Recently, I spent some time wondering how to send the audio output of my laptop to a DLNA DMR (Digital Media Renderer) compliant HiFi device.
DLNA Streaming
The first step was to setup a classic DLNA streaming source with Rygel using a Pulseaudio module available in the
pulseaudio-module-rygel-media-server
package. This is done by adding the following options to /etc/pulse/default.pa :
#dlna load-module module-http-protocol-tcp load-module module-rygel-media-server load-module module-null-sink sink_name=dlna format=s16be channels=2 rate=44100 sink_properties="device.description='DLNA' device.bus='network' device.icon_name='network-server'"
At this point, Pulseaudio create a new virtual output device named dlna.
Then, Rygel is used to serve this output with the DLNA protocol. In ~/.config/rygel.conf :
[GstLaunch] enabled=true launch-items=pulseaudio_out pulseaudio_out-title=Audio output on @HOSTNAME@ pulseaudio_out-mime=audio/mpeg pulseaudio_out-launch=pulsesrc device=dlna.monitor
Here, no shameful on-the-fly encoding with lamemp3
, first because Rygel already provides built-in transcoding in MP3, and also because a WiFi network is strong enough to handle a PCM stream. This format has the advantage to avoid an additional encoding in an other lossly codec, which is a bad idea for audio quality.
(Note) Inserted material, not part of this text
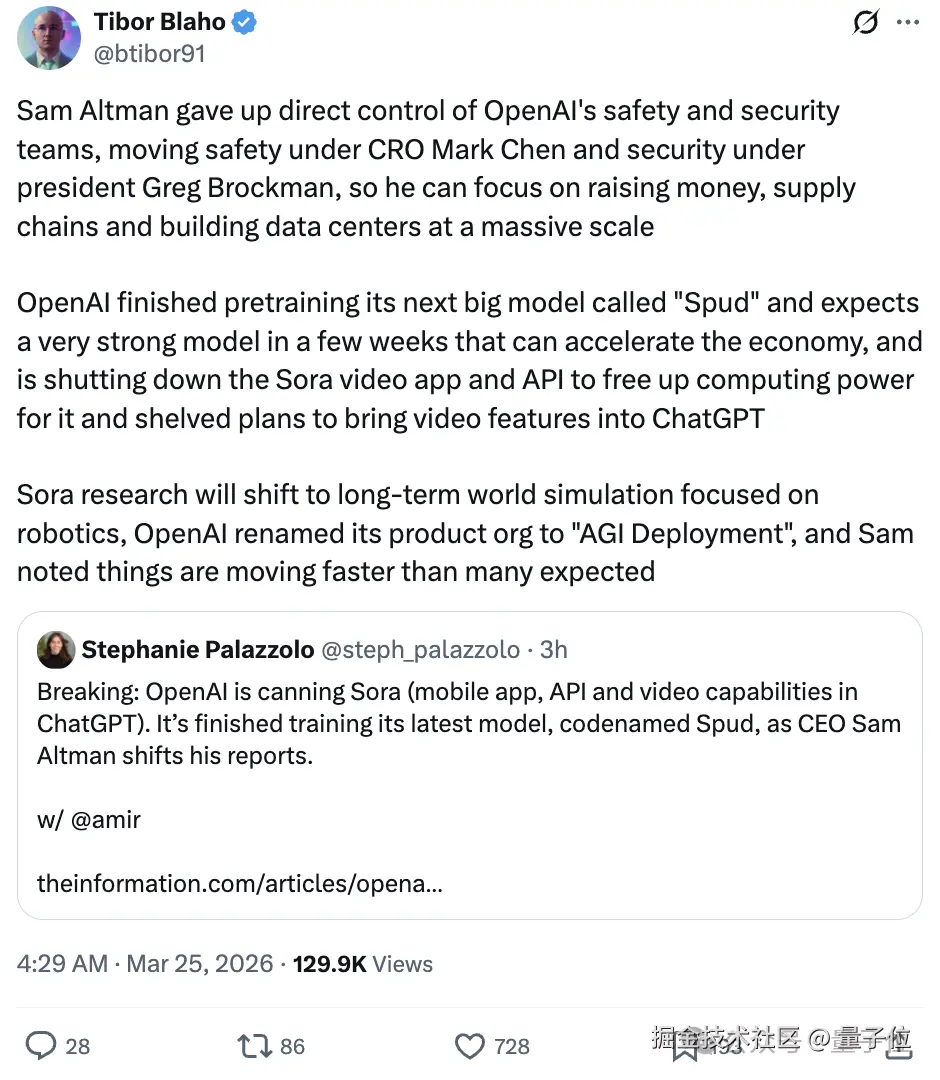Click the Tibor Blaho display name

pyautogui.click(x=159, y=23)
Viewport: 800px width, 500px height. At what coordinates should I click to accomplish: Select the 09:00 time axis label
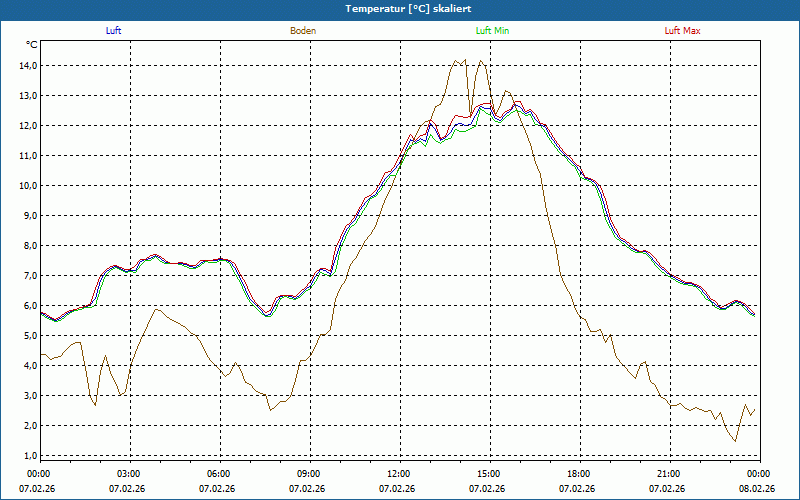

The LPCM transcoding is set this way in the Rygel configuration :
transcoders=lpcm
All other features of Rygel (Tracker, MediaExport and Playbin) are disabled in my case.
At this point, an URL providing the stream is available on the local machine, but there is no way for me to call it directly from the DMR.
This is why the gupnp-dlna-tools
package is required. It provides a few tools to manage DLNA devices, and more especially the gupnp-av-cp
command. This command manages all the URL calls (for example, it sends the CurrentURI parameter) in order to control the DMR and fetch the laptop output from it.
So after starting rygel
and set the default audio output to the DLNA device, just launch gupnp-av-cp
to define the source and the destination of the stream : the output must be redirected.
Spotify
By default, wine don’t use Pulseaudio, so Spotify started with wine can’t be streamed via DLNA with this method. The working solutions are the web-based player (but it uses MP3 instead of OGG, and Flash. : two good reasons to avoid it), or the native client for Linux.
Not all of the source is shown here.